Customers get more than just resilience from solar-plus-storage systems, such as cutting utility bills and leveraging grid services, the paper notes.

VOLL can vary significantly among individual customers, with residents that have medical devices that need electricity, vulnerable household members or sensitive equipment placing a higher value on it than others. The paper accounts for those varying needs with a sensitivity analysis.

The findings indicate that solar plus storage can alleviate the impact of resilience events on customers, especially in areas with a high number of such events.

“In the future, we expect climate change to increase the frequency of extreme weather events and potentially the frequency of interruptions,” the paper says. “Increased electrification of end uses intuitively suggests that customers’ average VOLL will increase: Fulfilling any needs will require electricity, with few substitutes available.”

With the regional disparity of areas more prone to outages and relatively higher VOLLs seeing more benefits from solar plus storage, the paper says customers in those areas should have affordable options to mitigate those impacts.

Utilities can maximize the grid and customer benefits of distributed solar plus storage by offering more granular outage information: detailing specific locations, durations and customer impacts, and making anonymized data public.
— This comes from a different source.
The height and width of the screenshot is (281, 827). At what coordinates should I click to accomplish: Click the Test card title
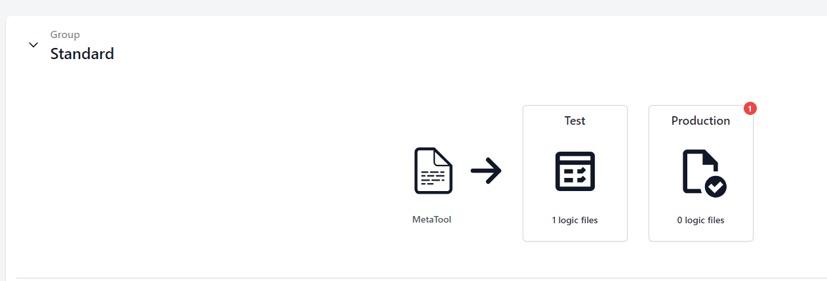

They can also improve the quantification of VOLL, with the paper suggesting that utilities at least break down the value by customer class and location.

“Hosting capacity analyses and publicly available maps allow developers to target specific areas of the distribution system with value-adding resources,” the report says. “A similar approach could be developed for resilience value, in which a utility would integrate its outage management system data and granular VOLL estimates to quantify areas of the grid in which storage may have a high resilience value.”